EXCERPT TO READ
ECM oddsI apologize for the remedial newbie question.
For M<1e6 and the GIMPS choices for B1/B2/number of curves tested, I would like to estimate the odds that the last curve of one B1/B2 range finds a factor, versus the first curve of the next range. Can someone provide a reference/equation to help? |

The question is more complicated that it sounds. If a factor of a particular size exists, the probability of finding that factor is the same for every curve of the set. But that includes re-finding factors already found by earlier curves in the set. And you seldom know that a factor of a particular size exists, so working through a set curves without finding any such factor makes it more likely that a factor of that size does not exist. These are not particularly complicated probability ideas, but there are several things to keep track of. We could help you work through them if you want.
But the answer you probably want can be figured out in a simpler manner. Recommended change points happen because the probability of finding a factor per unit of computing power has just become higher for the bigger curve. So right at the change over the probabilities are the same. (In fact, they are nearly the same for a broad range around the change point, but that's not necessary for this argument). So if the new curve takes "k" times more computing power, it is "k" times more likely to find a factor. If it were not so, the recommended change point would be early or later - at the point where it IS true. So if you only want the relative odds - that's how to do it. If you want to know the actual values of these probabilities, we need to dig deeper into the issues of the first paragraph. |

[QUOTE=wblipp;402967]The question is more complicated that it sounds. If a factor of a particular size exists, the probability of finding that factor is the same for every curve of the set. But that includes re-finding factors already found by earlier curves in the set. And you seldom know that a factor of a particular size exists, so working through a set curves without finding any such factor makes it more likely that a factor of that size does not exist. These are not particularly complicated probability ideas, but there are several things to keep track of. We could help you work through them if you want.

WHAT THE TASK ASKS
Using the ECM odds discussion, answer yes or no for whether each statement agrees with it, and quote the deciding words of the text: (a) if a factor of a particular size exists, every curve of the set has the same probability of finding it; (b) working through a set of curves without finding a factor of a given size makes it more likely that such a factor exists; (c) at a recommended change point, a new curve that takes k times more computing power is k times more likely to find a factor.

PROVIDED INFORMATION
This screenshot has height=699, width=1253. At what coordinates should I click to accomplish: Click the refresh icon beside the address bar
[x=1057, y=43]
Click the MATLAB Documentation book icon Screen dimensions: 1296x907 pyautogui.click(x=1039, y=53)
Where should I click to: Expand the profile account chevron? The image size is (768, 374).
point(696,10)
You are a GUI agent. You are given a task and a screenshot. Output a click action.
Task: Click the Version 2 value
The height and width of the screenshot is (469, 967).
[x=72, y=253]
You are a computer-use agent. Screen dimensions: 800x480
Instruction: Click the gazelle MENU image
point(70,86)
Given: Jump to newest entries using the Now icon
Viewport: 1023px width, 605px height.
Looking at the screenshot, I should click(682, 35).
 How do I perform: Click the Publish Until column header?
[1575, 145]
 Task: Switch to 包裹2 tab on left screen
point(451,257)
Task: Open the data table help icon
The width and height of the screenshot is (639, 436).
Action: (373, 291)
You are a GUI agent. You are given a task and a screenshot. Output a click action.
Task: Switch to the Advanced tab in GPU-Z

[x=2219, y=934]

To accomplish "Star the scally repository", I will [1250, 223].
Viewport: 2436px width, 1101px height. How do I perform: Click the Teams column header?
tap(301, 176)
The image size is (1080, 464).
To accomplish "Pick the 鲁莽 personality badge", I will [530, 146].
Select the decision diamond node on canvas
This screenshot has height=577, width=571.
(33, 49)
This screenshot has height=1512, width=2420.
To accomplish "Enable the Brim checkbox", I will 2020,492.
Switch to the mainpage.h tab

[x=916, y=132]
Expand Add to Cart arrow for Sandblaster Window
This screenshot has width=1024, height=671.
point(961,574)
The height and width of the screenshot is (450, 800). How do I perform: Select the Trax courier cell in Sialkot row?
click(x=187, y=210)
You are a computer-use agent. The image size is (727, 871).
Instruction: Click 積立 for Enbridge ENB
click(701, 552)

RESULT OF THE EXERCISE
(a) Yes: "If a factor of a particular size exists, the probability of finding that factor is the same for every curve of the set."
(b) No: "makes it more likely that a factor of that size does not exist."
(c) Yes: "So if the new curve takes "k" times more computing power, it is "k" times more likely to find a factor."